▶ [WHAT TO PRODUCE]: Having found the line containing "Toggle V visibility of model_Layer" in the data below, reproduce that line and each one after it to the end, exactly, and include nothing else.

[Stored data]
++++++

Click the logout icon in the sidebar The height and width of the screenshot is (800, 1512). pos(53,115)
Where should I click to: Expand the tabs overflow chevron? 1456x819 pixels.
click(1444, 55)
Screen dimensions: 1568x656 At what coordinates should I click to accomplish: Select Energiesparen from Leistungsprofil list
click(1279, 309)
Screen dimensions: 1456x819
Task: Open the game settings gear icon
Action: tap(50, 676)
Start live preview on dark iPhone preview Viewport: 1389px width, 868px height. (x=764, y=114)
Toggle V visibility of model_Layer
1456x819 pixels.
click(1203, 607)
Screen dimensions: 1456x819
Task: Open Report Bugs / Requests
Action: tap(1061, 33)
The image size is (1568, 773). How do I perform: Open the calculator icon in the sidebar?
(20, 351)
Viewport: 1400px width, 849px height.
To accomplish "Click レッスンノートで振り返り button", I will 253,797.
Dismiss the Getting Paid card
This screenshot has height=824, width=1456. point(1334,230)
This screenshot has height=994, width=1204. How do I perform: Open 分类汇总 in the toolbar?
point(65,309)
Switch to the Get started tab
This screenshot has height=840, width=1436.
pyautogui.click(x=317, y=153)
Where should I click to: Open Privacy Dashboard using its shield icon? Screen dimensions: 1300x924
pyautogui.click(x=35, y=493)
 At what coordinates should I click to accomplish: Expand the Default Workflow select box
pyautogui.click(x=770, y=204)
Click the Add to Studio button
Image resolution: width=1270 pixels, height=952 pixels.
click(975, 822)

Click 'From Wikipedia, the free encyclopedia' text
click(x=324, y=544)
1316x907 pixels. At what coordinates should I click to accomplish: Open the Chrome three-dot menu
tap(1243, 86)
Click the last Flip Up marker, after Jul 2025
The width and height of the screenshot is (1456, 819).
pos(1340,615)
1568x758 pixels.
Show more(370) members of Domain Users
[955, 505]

++++++

▶ [THE ANSWER]:
Toggle V visibility of model_Layer
1456x819 pixels.
click(1203, 607)
Screen dimensions: 1456x819
Task: Open Report Bugs / Requests
Action: tap(1061, 33)
The image size is (1568, 773). How do I perform: Open the calculator icon in the sidebar?
(20, 351)
Viewport: 1400px width, 849px height.
To accomplish "Click レッスンノートで振り返り button", I will 253,797.
Dismiss the Getting Paid card
This screenshot has height=824, width=1456. point(1334,230)
This screenshot has height=994, width=1204. How do I perform: Open 分类汇总 in the toolbar?
point(65,309)
Switch to the Get started tab
This screenshot has height=840, width=1436.
pyautogui.click(x=317, y=153)
Where should I click to: Open Privacy Dashboard using its shield icon? Screen dimensions: 1300x924
pyautogui.click(x=35, y=493)
 At what coordinates should I click to accomplish: Expand the Default Workflow select box
pyautogui.click(x=770, y=204)
Click the Add to Studio button
Image resolution: width=1270 pixels, height=952 pixels.
click(975, 822)

Click 'From Wikipedia, the free encyclopedia' text
click(x=324, y=544)
1316x907 pixels. At what coordinates should I click to accomplish: Open the Chrome three-dot menu
tap(1243, 86)
Click the last Flip Up marker, after Jul 2025
The width and height of the screenshot is (1456, 819).
pos(1340,615)
1568x758 pixels.
Show more(370) members of Domain Users
[955, 505]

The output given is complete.